Neurofutures

Neurofutures: Brain-Machine Interfaces and Collective Minds.

Edited by Tim Lenoir

Introduction
Brain-Machine Interfaces
Optogenetic Mapping: Neurotechnology Renaissance
Ubiquious Computing and Augmented Reality
The Affective Turn: Emotional Branding, Neuromarketing, and the New, New Media
Concluding Thoughts


Introduction


The first practical steps of augmenting human capability through a close coupling of man and machine have their origins in Ivan Sutherland’s work at MIT and the University of Utah and in work by the generation of students Sutherland and his colleague, David Evans, trained at the University of Utah. Having launched the field of interactive computer-aided design in his dissertation project, Sketchpad, between 1965-1968 Sutherland pursued an ambitious project to create what he called “the ultimate display,” an augmented reality system in which computer generated images of all sorts could be overlaid on scenes viewed through a head-mounted camera display system. Among the visionary suggestions Sutherland made in this early work was that interaction with the computer need not be based on keyboard or joystick linkages but could be controlled through computer-based sensing of the positions of almost any of our body muscles; and going further, he noted that while gestural control through hands and arms were obvious choices, machines to sense and interpret eye motion data could and would be built. “An interesting experiment, he claimed, “will be to make the display presentation depend on where we look.” Sutherland’s work inspired Scott Fisher, Brenda Laurel, and Jaron Lanier, the inventors of the dataglove and first virtual reality and telepresence systems at NASA-Ames Research Center, and Tom Furness at Wright-Patterson Air Force Base in Ohio, who developed his own version of the ultimate display, based on eye and gesture tracking as a quasi “Darth-Vader Helmet” and integrated virtual cockpit. Furness was trying to solve problems of how humans interact with very complex machines, particularly the new high-tech F-16, F-14 and F-18 fighter planes, which were becoming so complicated that the amount of information a fighter pilot had to assimilate from the cockpit's instruments and command communications had become overwhelming. Furness’ solution was a cockpit that fed 3-D sensory information directly to the pilot, who could then fly by nodding and pointing his way through a simulated landscape below.

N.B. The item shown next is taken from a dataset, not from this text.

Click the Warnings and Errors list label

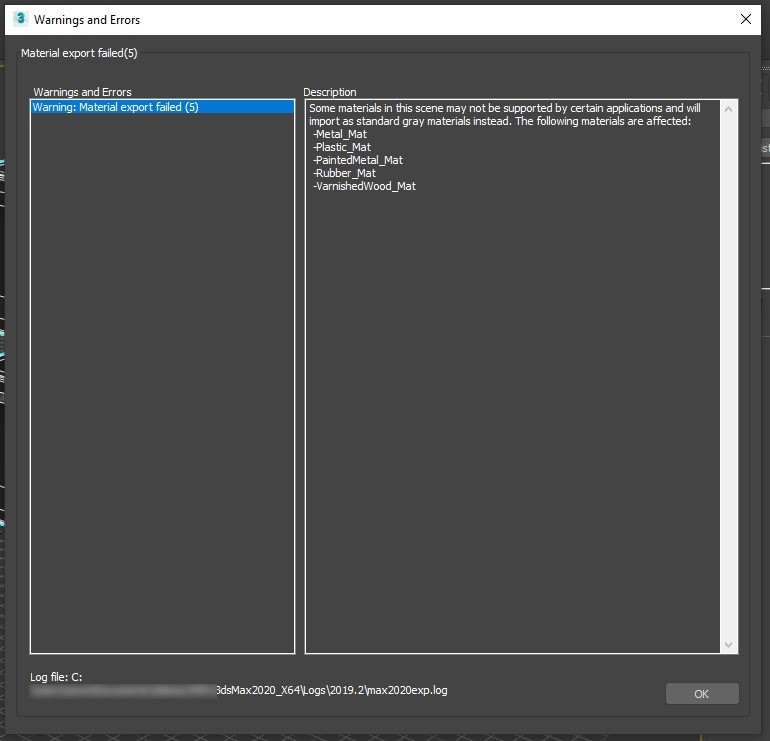tap(82, 92)
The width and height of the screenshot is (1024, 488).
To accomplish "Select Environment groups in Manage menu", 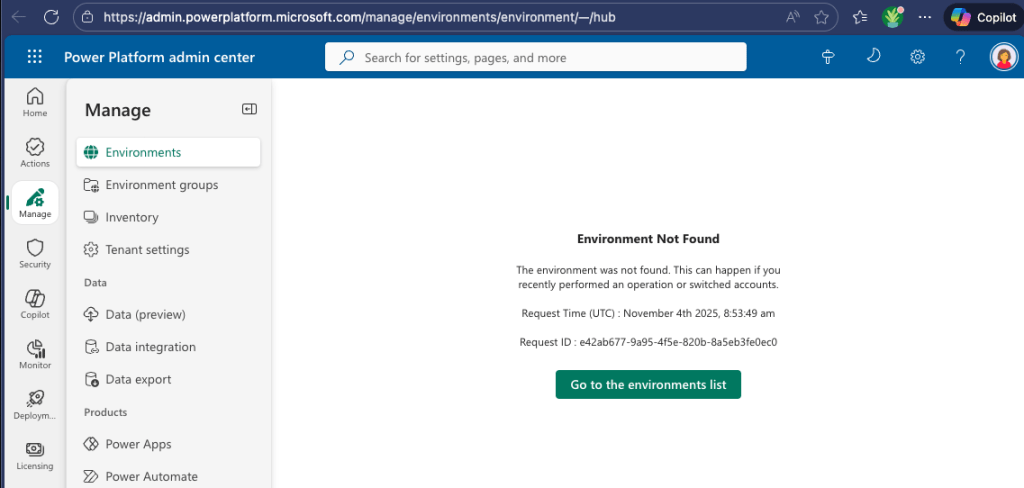I will pyautogui.click(x=161, y=185).
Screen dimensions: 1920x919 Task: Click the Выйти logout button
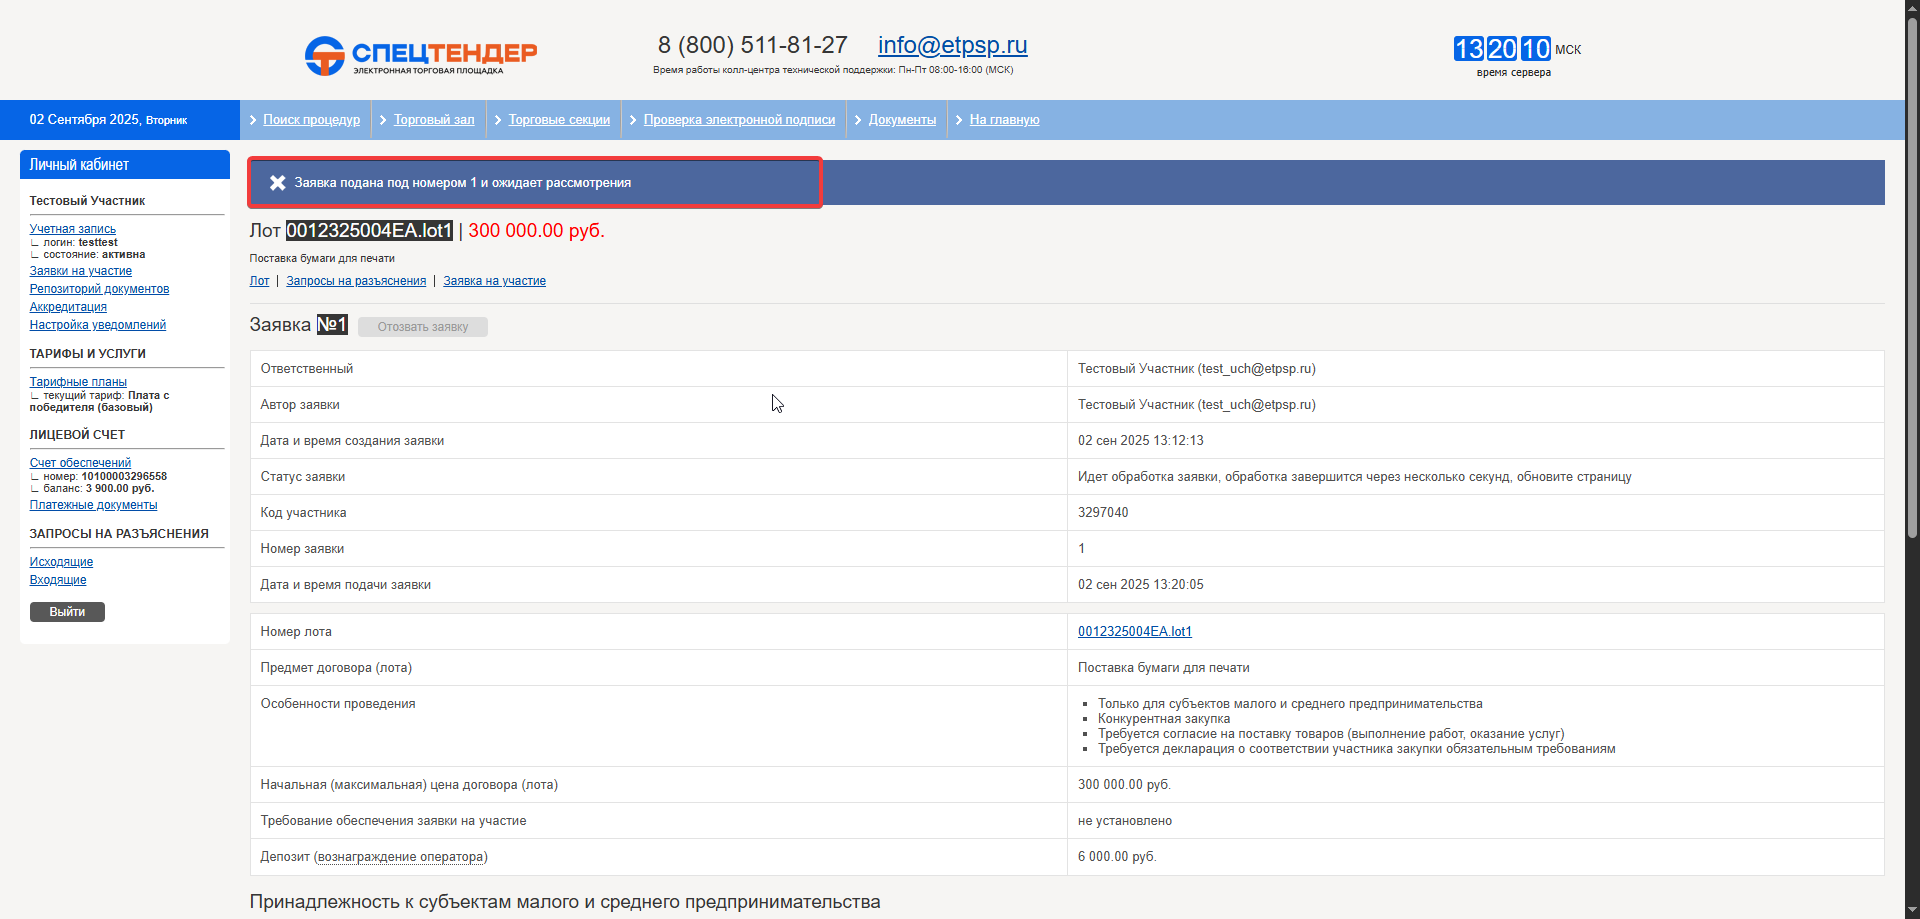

These pathbreaking projects on augmented and virtual reality, and telepresence controlled by gesture and eye-tracking systems inspired a number of visionary efforts over the next generation to go all the way in creating the ultimate display by eliminating the screen and tethered systems depicted above altogether by directly interfacing brains and machines. In what follows I will trace lines of synergy and convergence among several areas of neuroscience, genetics, engineering, and computational media that have given rise to brain/computer/machine interfaces that may at first glance seem like the stuff of science fiction or the techno-enthusiast predictions of Singularians and Transhumanists but may be closer than you think to being realized and quite possibly transforming human being as we know it in radical ways. I begin with work in brain-machine interfaces currently used in therapeutic neuroprosthetics emanating from the pioneering work of the Utah Intracortical Electrode Array, engage with the visionary speculations neuroengineers such as Miguel Nicolelis at Duke on their future deployment in ubiquitous computing networks, and contemplate the implications of these prospective developments for reconfigured selves. The second area I will explore is the convergence of work in the cognitive neurosciences on the massive role of affect in decision making and the leveraging of next-generation social media and smart devices as the “brain-machine” interfaces for measuring, data mining, modeling, and mapping affect in strategies to empower individuals to be more efficient, productive, and satisfied members of human collectives. If these speculations have merit, we may want to invest in “neurofutures”—very soon. (More: Brain-Machine Interfaces)

References

Sutherland, Ivan E.  "A Head-Mounted Three Dimensional Display." In Proceedings of the December 9-11, 1968, Fall Joint Computer Conference, part I, 757-64. San Francisco, California: ACM, 1968.
Furness, Thomas A. III. "The Super Cockpit and Its Human Factors Challenges."Human Factors and Ergonomics Society Annual Meeting Proceedings 30, no. 1 (1986 ): 48-52.
Furness, Thomas A. III, and Dean F. Kocian. "Putting Humans into Virtual Space." Technical Report, Human Interface Technology Lab, University of Washington (1986).